Posted August 10, 2012 01:41 pm

The Impact of Title IX on Women Athletes in the OIympics and Our Town

Rita Guenser playing Powderpuff Football at Vista High School in the 60's.
A pre-Title IX athlete, Rita Guenser (#21), playing Powderpuff Football
Rita Guenser, a female athlete before Title IX required equal opportunities in school sports.

This has been a great year for women in the Olympics. In sport after sport, we've seen women break records and inspire millions of spectators around the world. There are women competitors from small countries that I need to Google, and women from the biggies like the United States, China and Russia.

Sally Jenkins, the Washington Post reporter who wrote an article in today’s Washington Post, says, “In 2012, winning Olympic gold is women’s work” ( Jenkins doesn't mention Title IX, but that 1972 law is part of the reason the United States has so many great women athletes in such a wide variety of sports in the 2012 Olympics. Title IX prohibits sex discrimination in all education activities, not just sports, but the biggest impact for female athletes has been mandating a level playing field (so to speak) for girls.

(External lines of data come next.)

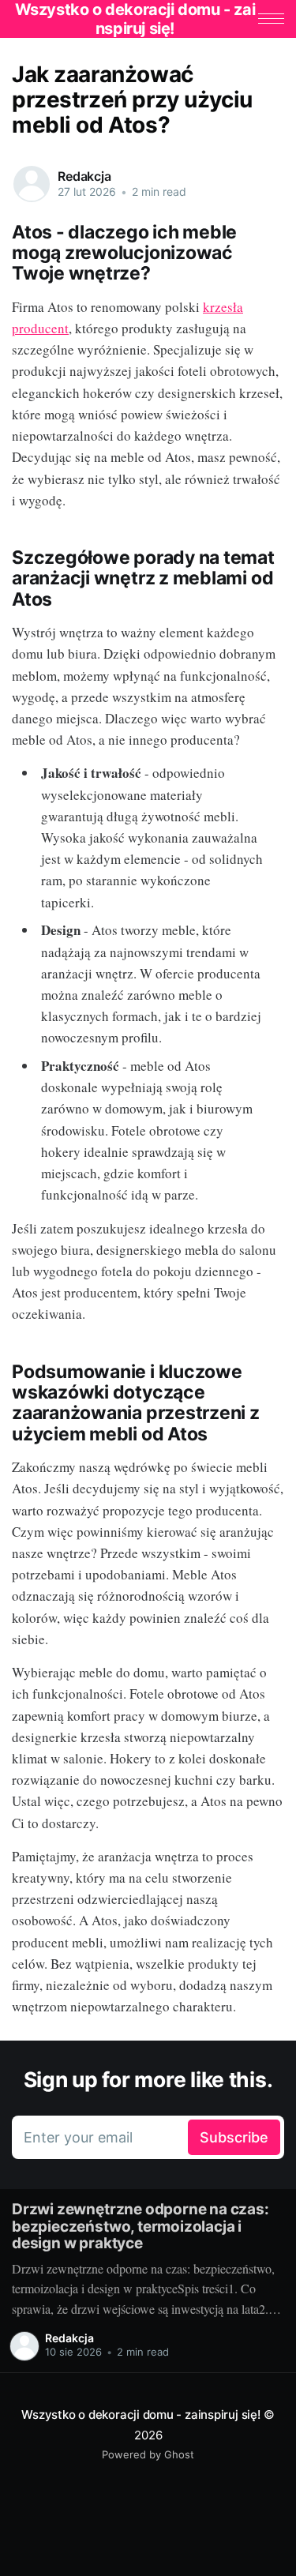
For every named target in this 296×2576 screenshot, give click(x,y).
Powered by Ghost (148, 2454)
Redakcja (84, 176)
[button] (271, 19)
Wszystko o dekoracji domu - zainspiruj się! (140, 2414)
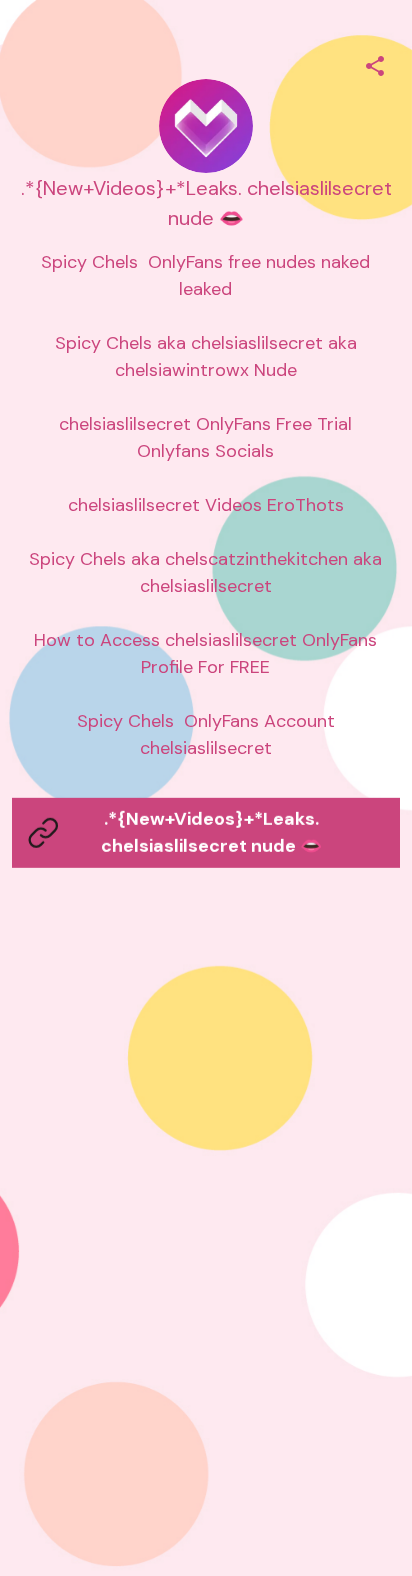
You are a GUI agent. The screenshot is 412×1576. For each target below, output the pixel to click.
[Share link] (375, 63)
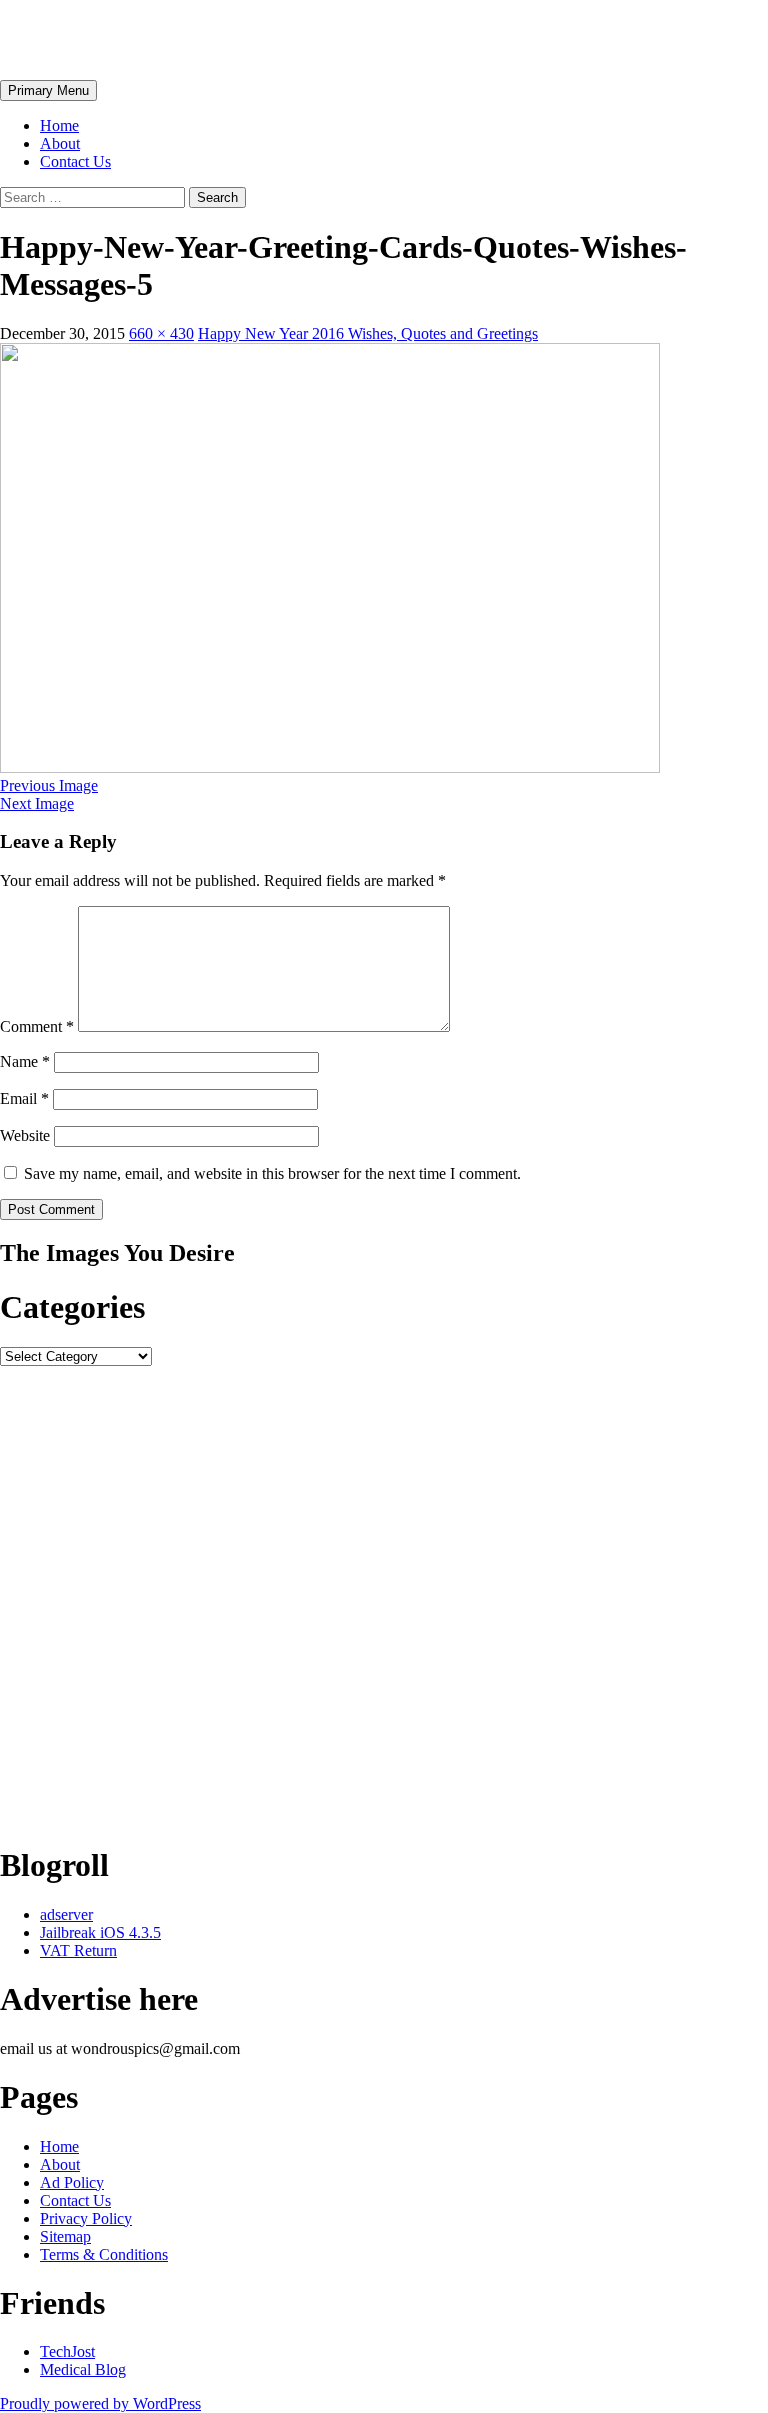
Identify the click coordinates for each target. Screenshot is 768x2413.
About (60, 143)
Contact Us (75, 161)
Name (25, 1061)
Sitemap (65, 2236)
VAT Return (78, 1950)
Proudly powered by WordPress (100, 2403)
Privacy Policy (86, 2218)
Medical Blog (83, 2369)
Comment (37, 1026)
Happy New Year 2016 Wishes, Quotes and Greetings (368, 333)
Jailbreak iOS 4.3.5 (100, 1932)
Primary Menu (48, 90)
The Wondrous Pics (132, 39)
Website (25, 1135)
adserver (66, 1914)
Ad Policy (72, 2182)
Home (59, 125)
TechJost (67, 2351)
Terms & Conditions (104, 2254)
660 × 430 (161, 333)
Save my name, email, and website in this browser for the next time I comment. (272, 1173)
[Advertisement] (384, 1596)
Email (24, 1098)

There are ten specific factors the Department of Education considers when they believe that Title IX is being violated. Those factors came out of what was standard practice up until the law was passed. For example, schools cannot discriminate against girl tuba players who want to be in the pep band, and they must provide equipment, practice fields, and decent practice schedules for girls participating in school sports programs. (

Prior to 1972, girls were second class gym citizens. I graduated from Vista High School, Vista, California, in 1966, and I can only name one girl, Rita Guenser, who was an athlete. I remember seeing photos in the Vista Press sports section of Rita running in cross country races with boys. In my 1966 La Revista yearbook, there are 36 pages (out of 246) full of black and white photos of boys engaged in basketball, baseball, wrestling, golf, track, shot put, tennis, and swimming.

The yearbook has a total of three pages titled "GAA Goal is Fun and Games" devoted to the Girls' Athletic Association (GAA).  GAA met every Wednesday after school. I don't know if Mrs. Picchiottino, the girls’ P.E. teacher, was paid to run the GAA program, but she was the only adult female I recall being involved in sports at Vista High.There was just one photo of Rita playing in the Powderpuff Football game, but none of her running track.

Fast forward to 2012, and we have terrific full color photos of girls playing softball on the front page of the Sports Section. Seeing images in the Juneau Empire of women and girls competing in softball, basketball, and other sports is not a novelty anymore. I hope the high school coaches have told their girls about Title IX, and the impact it has had on their opportunities as athletes.

Watching American women win medal after medal in the Olympics can, in a big way, be tied to the law known simply by the Roman numeral IX that gave them the opportunity to go for the gold.